Electronic health records can integrate patient health information such as current medications and lab and imaging results; they also can distribute important medical data instantly to all medical specialists involved in a patient's care. This is especially significant for patients who are under multiple specialists, receiving treatment in emergency settings and moving between care settings. EHRs facilitate communication between specialists and reduce unnecessary tests or medical errors.

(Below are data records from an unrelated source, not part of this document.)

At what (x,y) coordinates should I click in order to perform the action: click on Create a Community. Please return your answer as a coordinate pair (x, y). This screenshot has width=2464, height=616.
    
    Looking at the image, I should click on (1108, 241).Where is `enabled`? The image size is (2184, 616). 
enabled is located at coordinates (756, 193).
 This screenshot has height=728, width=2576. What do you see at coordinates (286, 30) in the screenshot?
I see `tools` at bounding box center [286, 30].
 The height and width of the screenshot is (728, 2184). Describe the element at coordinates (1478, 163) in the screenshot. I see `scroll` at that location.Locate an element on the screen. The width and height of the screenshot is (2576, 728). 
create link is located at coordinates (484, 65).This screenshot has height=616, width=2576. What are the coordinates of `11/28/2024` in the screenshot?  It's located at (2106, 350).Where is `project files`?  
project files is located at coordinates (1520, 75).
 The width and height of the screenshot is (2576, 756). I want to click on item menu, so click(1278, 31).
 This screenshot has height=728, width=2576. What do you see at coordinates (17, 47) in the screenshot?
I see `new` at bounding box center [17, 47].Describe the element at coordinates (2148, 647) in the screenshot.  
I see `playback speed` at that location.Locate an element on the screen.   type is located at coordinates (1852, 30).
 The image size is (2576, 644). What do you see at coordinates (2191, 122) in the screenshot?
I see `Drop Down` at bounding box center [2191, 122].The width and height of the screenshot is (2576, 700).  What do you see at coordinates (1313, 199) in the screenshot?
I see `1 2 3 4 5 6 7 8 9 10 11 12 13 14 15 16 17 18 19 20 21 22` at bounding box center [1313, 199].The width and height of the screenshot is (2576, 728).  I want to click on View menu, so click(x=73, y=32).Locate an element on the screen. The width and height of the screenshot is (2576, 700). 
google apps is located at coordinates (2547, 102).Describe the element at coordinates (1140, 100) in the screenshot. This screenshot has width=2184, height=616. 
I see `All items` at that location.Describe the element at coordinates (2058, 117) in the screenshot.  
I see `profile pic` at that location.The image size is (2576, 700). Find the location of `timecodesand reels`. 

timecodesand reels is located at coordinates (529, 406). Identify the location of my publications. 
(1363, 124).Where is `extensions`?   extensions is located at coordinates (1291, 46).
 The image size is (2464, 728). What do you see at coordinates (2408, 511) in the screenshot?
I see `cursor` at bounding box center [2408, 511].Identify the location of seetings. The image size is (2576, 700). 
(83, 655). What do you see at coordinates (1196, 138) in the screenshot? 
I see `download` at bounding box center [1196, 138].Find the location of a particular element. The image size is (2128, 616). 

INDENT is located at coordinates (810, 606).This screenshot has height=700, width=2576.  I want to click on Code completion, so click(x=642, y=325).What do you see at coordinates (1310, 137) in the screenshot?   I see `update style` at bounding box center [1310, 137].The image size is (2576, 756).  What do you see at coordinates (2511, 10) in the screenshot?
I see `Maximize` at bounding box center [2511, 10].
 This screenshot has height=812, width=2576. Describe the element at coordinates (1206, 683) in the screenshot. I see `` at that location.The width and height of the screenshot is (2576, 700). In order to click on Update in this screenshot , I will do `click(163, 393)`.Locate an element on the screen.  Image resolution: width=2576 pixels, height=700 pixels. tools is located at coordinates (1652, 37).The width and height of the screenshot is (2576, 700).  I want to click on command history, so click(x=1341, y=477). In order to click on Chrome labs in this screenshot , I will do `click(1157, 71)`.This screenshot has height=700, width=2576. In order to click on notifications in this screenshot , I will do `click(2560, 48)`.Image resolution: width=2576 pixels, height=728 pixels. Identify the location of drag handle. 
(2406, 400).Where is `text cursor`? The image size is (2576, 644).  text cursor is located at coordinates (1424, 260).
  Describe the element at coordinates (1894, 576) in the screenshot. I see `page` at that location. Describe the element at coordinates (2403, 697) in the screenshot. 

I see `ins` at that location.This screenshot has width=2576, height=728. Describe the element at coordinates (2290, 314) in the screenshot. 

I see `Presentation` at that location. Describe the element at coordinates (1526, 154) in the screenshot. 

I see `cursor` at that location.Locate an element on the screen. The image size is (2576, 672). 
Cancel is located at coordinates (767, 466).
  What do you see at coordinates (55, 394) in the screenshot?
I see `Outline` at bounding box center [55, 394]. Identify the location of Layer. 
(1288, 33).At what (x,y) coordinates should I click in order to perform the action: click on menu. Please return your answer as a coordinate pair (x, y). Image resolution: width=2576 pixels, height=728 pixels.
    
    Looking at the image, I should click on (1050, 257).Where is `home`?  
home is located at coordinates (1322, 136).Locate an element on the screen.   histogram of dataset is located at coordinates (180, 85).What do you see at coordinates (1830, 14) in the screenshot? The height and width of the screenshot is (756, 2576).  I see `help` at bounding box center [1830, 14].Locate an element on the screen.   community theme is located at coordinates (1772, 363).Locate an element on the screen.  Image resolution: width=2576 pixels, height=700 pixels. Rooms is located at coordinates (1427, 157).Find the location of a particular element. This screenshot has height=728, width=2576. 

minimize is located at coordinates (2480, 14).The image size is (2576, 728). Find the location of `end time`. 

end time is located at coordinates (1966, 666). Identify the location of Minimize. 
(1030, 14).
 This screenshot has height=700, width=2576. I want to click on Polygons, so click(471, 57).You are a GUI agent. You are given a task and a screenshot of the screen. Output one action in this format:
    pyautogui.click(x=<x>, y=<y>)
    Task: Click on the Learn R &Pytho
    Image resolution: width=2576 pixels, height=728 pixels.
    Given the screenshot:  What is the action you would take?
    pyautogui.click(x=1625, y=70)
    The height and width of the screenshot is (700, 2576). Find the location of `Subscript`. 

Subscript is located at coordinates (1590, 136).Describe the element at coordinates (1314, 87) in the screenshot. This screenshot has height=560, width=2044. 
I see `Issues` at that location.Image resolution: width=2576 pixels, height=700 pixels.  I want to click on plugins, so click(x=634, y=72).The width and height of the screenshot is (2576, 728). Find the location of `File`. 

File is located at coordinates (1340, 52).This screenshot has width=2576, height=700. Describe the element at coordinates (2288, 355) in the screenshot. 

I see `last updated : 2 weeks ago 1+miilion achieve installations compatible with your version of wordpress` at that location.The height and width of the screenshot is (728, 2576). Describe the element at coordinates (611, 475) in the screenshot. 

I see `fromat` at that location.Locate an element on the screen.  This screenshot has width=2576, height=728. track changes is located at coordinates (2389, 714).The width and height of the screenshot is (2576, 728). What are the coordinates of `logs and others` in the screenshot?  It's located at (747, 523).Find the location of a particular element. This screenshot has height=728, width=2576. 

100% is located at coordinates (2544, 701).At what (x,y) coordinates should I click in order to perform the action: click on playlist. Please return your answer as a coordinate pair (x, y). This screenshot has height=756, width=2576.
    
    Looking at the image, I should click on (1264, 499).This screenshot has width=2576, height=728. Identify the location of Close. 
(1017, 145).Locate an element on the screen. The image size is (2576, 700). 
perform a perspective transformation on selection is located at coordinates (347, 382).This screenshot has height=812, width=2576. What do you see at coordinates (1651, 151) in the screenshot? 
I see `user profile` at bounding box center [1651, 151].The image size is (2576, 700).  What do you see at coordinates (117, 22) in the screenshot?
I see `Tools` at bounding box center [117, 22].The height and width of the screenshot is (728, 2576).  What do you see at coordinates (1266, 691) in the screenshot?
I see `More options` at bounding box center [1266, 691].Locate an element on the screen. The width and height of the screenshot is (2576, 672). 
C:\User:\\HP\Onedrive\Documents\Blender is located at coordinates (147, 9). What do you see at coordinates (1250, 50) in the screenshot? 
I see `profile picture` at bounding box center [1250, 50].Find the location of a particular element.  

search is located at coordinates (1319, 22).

The use of EHRs is growing rapidly. According to a data brief from the National Center for Health Statistics (No. 143, January 2014), 78 percent of office-based physicians used EHR systems in 2013, up from just 18 percent in 2001. For managers to make their EHR systems more efficient, they must consider:

  • establishing an EHR system that can share information so that accurate and updated patient data can be sent easily to other providers;
  • enabling live data-sharing so that physicians can immediately see changes to medications and test results;
  • sending out alerts to all key care providers, such as primary care physicians and specialists, when one of their patients has been seen in the hospital so that they can follow up;
  • allowing secure messaging between physicians within the EHR system;
  • designating an on-site staff member who will be an expert in the EHR system and can troubleshoot problems;
  • opening communication with other providers about patients as a way to follow up on information received through EHRs.

Improve Communication

Effective communication is the foundation of any health care team. Communication errors can have grave consequences in health care settings and are often the leading cause of preventable adverse events. According to the Journal of the American Medical Informatics Association, almost half of all health care-related communication errors occur during handoffs between care providers (Oct. 22, 2011; 28–37). It is paramount that health care executives address the following to prevent errors and maximize communication:

  • standardizing communication by using structured forms to ensure that primary care providers, specialists and long-term care providers all have the same and necessary information;
  • ensuring that a patient's preferences and goals are communicated to all providers involved in that patient's care;
  • asking yourself what you know that others need to know, and sharing that information with the patient's care team;
  • developing a protocol for filling out patient charts in a standard way so that they are easy to interpret and key elements are not overlooked;
  • using communication tools like SBAR (situation, background, assessment, recommendation) to improve communication between physicians and other providers.

Implement Changes

Everyone in the health care community has a role to play by working together to achieve exceptional care coordination. Care providers who continue to hang on to their broken systems will be left behind by those who see the need for change and implement it. Reputations depend on excellent outcomes, and those practicing effective care coordination programs will see huge benefits as a result.

Richard A. Royer is the CEO of Primaris in Columbia, Mo. He is active in a number of statewide health care initiatives and serves as board treasurer for the Excellence in Missouri Foundation.